«Por cuanto eres tibio, y no frío ni caliente, te vomitaré de mi boca.»
Apocalipsis 3:16
Hace algún tiempo, la actual embajadora de los Estados Unidos en la República Dominicana recurrió a este conocido pasaje bíblico durante un discurso público para exhortar al país a asumir posiciones claras frente a los desafíos internacionales. Más allá del contexto específico de sus palabras, la cita deja una reflexión que trasciende la diplomacia: ¿puede una nación conservar plenamente su soberanía cuando intenta mantener buenas relaciones con todos los centros de poder, sin definir con claridad un proyecto nacional propio?
República Dominicana vive uno de los momentos geopolíticos más importantes de su historia reciente. Estados Unidos la considera un socio estratégico en el Caribe. La Unión Europea fortalece su cooperación económica e institucional. China expande su presencia comercial y diplomática. Organismos multilaterales financian proyectos, impulsan reformas y promueven estándares internacionales.
Nada de esto es, por sí mismo, negativo. Un país pequeño no puede vivir aislado del mundo. Necesita inversión, comercio, cooperación y alianzas.
Sin embargo, toda relación internacional plantea una pregunta que pocas veces nos hacemos: ¿quién fija las prioridades?
Cuando las políticas públicas, las reformas, las inversiones y hasta las narrativas nacionales comienzan a responder más a intereses externos que a una visión construida desde el país, la soberanía deja de ser únicamente un concepto jurídico para convertirse en un desafío político.
La geopolítica del siglo XXI ya no se impone con barcos de guerra ni con invasiones militares. Hoy también se ejerce mediante financiamiento, tecnología, regulación, plataformas digitales, cooperación internacional, influencia cultural y construcción de narrativas.
Mientras discutimos crecimiento económico, infraestructura o innovación, pocas veces nos detenemos a preguntar cuál será el costo de largo plazo de algunas decisiones.
También observamos cambios profundos en la vida cultural y espiritual de la sociedad. Nuevas corrientes religiosas, ideológicas y culturales llegan con rapidez gracias a la globalización. La diversidad forma parte de una sociedad abierta y puede enriquecerla. Pero también obliga a preguntarnos: ¿estamos fortaleciendo nuestra identidad nacional o simplemente absorbiendo, sin mayor reflexión, modelos diseñados fuera de nuestras fronteras?
Es aquí donde utilizo la expresión «la gran ramera del Caribe».
No como una afirmación literal ni como una condena religiosa contra la República Dominicana. La utilizo como una metáfora inspirada en el libro del Apocalipsis, donde la gran ramera representa un sistema que comercia con el poder, establece alianzas por conveniencia y termina sacrificando sus principios para conservar privilegios.
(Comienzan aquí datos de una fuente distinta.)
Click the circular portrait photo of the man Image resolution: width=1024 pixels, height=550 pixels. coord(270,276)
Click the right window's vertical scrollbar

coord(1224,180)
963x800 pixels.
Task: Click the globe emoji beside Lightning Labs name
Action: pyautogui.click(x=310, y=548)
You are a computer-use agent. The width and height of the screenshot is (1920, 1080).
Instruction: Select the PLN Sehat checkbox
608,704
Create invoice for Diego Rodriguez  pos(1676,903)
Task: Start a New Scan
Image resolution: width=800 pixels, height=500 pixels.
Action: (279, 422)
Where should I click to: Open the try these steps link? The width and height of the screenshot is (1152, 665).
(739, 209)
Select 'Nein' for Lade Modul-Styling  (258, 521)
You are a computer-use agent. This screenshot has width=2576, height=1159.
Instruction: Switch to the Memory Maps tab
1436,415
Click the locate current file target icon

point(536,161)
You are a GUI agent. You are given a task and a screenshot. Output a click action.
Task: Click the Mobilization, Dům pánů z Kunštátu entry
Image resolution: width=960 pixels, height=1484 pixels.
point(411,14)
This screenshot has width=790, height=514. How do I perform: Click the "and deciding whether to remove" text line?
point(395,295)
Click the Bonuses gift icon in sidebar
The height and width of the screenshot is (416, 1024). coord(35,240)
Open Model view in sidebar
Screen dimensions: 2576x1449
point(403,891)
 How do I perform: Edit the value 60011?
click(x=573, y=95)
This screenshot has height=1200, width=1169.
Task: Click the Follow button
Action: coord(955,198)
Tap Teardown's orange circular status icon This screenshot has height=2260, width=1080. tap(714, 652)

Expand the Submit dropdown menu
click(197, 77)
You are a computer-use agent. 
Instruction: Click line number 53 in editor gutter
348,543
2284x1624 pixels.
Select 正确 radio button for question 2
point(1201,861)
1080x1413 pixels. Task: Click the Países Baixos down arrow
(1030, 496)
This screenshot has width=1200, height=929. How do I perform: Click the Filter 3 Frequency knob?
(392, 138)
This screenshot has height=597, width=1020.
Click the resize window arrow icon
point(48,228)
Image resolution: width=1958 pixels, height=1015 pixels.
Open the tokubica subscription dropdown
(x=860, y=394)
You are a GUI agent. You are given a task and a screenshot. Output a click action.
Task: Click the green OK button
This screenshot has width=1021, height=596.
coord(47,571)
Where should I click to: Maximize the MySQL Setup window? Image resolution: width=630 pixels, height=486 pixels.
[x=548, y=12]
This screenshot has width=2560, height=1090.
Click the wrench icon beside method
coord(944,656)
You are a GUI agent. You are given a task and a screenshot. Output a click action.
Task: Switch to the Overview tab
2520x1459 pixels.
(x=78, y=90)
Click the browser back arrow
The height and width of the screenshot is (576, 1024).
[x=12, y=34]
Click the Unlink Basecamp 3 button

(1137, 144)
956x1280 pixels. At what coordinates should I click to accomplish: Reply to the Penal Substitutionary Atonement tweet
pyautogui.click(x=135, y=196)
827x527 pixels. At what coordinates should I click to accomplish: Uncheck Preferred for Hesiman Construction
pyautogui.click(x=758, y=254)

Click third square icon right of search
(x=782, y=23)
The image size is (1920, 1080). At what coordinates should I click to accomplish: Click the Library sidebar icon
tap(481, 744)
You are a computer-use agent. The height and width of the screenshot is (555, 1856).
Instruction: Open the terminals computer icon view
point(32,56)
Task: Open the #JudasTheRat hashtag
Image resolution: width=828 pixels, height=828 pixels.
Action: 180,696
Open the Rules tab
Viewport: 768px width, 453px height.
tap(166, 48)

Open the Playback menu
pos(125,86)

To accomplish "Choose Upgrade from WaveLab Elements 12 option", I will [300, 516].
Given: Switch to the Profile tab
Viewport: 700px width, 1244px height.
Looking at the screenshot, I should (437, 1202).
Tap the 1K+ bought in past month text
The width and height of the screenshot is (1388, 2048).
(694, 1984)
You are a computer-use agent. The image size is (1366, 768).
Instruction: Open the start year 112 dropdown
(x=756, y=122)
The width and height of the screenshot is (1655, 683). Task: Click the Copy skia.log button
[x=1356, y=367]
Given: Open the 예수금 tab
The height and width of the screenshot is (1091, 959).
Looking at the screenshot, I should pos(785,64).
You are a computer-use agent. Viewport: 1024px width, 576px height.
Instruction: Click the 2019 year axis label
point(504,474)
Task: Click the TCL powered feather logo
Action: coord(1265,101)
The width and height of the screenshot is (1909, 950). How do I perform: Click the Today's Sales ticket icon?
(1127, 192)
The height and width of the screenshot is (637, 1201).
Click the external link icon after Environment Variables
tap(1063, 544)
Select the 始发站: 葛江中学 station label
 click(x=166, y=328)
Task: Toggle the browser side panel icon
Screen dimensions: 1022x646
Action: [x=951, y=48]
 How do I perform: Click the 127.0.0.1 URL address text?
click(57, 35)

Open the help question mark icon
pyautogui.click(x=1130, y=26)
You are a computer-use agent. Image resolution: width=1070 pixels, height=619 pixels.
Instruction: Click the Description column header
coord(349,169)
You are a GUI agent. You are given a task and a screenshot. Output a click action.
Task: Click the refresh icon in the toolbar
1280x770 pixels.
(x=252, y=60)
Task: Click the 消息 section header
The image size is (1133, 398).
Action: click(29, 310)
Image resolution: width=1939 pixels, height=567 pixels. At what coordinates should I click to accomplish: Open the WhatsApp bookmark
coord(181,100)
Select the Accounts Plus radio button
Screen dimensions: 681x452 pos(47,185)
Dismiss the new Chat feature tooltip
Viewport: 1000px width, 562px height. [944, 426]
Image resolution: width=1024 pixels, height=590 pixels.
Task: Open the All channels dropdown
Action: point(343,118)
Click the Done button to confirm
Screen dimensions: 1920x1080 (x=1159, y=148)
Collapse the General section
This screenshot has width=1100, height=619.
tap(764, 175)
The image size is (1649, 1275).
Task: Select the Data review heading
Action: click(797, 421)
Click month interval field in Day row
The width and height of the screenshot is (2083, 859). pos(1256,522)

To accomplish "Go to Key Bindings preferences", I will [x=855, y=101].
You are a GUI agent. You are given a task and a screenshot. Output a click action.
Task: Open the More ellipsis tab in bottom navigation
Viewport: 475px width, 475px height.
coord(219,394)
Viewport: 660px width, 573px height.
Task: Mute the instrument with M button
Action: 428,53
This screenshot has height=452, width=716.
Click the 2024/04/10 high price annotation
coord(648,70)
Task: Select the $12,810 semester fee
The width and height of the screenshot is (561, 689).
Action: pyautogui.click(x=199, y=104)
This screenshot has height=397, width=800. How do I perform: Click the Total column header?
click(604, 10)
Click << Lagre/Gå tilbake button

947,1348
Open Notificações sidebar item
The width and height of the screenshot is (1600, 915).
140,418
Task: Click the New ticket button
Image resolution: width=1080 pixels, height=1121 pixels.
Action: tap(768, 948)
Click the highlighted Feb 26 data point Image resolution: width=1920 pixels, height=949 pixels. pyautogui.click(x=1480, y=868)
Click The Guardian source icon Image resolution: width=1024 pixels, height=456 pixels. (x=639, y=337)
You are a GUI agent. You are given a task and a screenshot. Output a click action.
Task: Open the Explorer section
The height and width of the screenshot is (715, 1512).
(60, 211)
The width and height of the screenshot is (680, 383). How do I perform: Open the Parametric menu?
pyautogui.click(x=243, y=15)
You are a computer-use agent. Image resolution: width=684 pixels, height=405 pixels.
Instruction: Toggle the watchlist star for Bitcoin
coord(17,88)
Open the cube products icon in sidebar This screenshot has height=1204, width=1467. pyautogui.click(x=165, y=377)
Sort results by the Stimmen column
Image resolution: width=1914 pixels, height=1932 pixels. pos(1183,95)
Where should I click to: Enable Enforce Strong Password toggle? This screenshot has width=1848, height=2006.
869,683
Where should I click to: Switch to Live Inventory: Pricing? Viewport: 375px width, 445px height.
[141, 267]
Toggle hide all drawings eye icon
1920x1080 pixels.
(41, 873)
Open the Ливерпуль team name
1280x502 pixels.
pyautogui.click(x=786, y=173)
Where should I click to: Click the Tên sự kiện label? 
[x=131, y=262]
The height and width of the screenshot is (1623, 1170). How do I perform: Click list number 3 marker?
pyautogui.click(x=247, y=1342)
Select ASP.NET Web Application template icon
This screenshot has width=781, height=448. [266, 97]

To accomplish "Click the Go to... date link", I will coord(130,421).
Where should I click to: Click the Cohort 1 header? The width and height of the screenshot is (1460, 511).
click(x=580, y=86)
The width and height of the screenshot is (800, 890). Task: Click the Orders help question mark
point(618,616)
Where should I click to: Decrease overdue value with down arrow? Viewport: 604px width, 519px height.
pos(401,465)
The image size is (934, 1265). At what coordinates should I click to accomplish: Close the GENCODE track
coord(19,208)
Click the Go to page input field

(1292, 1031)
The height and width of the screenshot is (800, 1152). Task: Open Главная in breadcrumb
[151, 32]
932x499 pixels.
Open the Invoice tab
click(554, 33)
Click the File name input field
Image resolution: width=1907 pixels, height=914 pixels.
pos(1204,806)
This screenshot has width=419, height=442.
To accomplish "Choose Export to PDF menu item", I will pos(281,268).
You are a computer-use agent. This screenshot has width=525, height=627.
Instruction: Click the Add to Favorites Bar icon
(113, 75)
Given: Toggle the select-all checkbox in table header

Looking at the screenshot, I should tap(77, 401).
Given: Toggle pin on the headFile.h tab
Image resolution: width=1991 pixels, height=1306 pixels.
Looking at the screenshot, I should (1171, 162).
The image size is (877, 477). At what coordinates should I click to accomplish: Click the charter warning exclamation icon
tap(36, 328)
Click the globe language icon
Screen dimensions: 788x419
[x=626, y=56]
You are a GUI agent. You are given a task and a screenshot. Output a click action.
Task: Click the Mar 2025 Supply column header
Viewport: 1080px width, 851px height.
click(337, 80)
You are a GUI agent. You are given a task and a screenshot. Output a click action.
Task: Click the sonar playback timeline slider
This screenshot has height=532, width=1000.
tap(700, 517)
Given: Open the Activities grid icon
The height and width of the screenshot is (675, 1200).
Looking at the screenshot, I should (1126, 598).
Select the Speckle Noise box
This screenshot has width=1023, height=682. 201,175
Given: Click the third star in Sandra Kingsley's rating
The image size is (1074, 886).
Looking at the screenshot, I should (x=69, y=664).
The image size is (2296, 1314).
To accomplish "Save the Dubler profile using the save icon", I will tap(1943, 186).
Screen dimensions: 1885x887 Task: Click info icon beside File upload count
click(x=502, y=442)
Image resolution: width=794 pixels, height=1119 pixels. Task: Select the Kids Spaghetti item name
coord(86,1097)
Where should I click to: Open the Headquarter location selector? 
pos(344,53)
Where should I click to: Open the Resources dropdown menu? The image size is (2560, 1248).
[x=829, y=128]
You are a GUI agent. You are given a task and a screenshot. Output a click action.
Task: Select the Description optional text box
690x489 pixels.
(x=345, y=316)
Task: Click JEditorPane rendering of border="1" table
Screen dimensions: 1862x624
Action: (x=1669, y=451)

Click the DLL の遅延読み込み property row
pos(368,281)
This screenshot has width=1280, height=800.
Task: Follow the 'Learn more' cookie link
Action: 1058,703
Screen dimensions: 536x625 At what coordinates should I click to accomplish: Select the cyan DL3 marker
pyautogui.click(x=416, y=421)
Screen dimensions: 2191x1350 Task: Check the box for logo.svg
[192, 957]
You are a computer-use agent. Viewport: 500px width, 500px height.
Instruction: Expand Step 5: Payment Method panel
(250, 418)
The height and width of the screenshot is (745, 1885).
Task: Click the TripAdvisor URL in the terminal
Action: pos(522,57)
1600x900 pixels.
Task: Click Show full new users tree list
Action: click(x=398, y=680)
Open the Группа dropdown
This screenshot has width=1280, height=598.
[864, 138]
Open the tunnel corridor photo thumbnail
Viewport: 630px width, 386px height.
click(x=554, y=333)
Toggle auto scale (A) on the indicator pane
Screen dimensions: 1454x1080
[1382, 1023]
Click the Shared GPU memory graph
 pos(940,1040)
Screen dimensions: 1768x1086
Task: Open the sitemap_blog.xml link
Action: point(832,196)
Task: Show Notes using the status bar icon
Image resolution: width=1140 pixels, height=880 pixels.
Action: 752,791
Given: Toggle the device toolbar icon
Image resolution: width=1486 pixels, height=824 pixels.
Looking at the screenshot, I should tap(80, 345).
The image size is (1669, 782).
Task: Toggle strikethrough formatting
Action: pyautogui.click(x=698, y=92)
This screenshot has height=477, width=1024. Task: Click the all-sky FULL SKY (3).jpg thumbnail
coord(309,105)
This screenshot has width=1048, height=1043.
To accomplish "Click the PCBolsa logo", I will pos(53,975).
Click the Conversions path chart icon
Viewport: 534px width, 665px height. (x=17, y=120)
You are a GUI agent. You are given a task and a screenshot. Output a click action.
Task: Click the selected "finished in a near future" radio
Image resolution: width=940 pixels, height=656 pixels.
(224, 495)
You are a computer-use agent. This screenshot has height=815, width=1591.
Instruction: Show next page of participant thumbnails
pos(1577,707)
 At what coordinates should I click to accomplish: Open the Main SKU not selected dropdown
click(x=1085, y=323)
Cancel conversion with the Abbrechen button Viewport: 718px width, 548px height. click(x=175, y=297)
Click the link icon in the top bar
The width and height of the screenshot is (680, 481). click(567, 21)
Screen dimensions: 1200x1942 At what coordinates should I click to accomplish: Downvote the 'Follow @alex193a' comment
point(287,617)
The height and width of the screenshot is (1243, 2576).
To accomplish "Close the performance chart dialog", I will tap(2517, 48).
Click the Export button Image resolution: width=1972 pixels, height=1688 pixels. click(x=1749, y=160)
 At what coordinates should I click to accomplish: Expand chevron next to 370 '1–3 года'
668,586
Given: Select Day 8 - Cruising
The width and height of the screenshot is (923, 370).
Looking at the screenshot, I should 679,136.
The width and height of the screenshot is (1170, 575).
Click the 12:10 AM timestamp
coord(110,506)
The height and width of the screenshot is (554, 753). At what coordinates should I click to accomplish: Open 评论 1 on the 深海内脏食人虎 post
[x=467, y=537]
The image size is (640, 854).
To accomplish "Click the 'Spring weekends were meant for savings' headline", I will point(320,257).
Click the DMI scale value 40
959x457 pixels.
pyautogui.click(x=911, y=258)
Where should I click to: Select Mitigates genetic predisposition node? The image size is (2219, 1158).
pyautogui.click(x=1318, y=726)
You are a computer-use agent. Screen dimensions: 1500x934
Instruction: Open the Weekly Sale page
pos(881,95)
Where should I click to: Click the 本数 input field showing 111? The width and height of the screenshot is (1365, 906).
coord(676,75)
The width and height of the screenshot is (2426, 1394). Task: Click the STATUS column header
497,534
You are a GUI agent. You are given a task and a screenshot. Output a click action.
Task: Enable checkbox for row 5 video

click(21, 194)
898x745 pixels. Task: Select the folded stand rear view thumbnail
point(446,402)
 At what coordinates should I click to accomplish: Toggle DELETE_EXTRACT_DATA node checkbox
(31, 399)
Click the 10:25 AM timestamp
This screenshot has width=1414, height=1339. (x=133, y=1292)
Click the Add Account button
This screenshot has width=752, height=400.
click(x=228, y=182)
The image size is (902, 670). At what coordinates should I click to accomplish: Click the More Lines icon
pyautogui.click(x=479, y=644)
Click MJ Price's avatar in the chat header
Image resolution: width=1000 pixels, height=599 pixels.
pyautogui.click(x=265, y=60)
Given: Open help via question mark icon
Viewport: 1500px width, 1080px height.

Mi preocupación no es que la República Dominicana mantenga relaciones con Estados Unidos, Europa, China o cualquier otra potencia. Eso forma parte de la realidad internacional.
Mi preocupación es otra.
Que algún día dejemos de preguntarnos qué conviene a la República Dominicana y empecemos a preguntarnos únicamente qué esperan de nosotros los demás.
Las grandes potencias defienden sus intereses. Siempre lo han hecho. Los organismos internacionales impulsan las agendas que consideran prioritarias. También es natural. Lo que no sería natural es que la República Dominicana renunciara a definir, con autonomía, cuáles son sus propios intereses permanentes.
No propongo cerrar las puertas al mundo. Tampoco rechazo la cooperación internacional. Todo lo contrario. Creo en una República Dominicana abierta, moderna y conectada con el mundo.
Pero también creo en una República Dominicana capaz de decir sí cuando una propuesta fortalece al país y no cuando compromete su soberanía, su identidad o su capacidad de decidir libremente.
Porque la independencia no se pierde en un solo acto
Y cuando un pueblo deja de preguntarse quién está escribiendo su futuro, corre el riesgo de descubrir demasiado tarde que ya no es él quien sostiene la pluma, se pierde lentamente, en una concesión, en una dependencia.
En una decisión tomada para satisfacer intereses ajenos antes que necesidades nacionales
La verdadera pregunta no es si existe una agenda global. La verdadera pregunta es esta: ¿tiene la República Dominicana una agenda nacional lo suficientemente fuerte como para relacionarse con el mundo sin dejar de ser ella misma?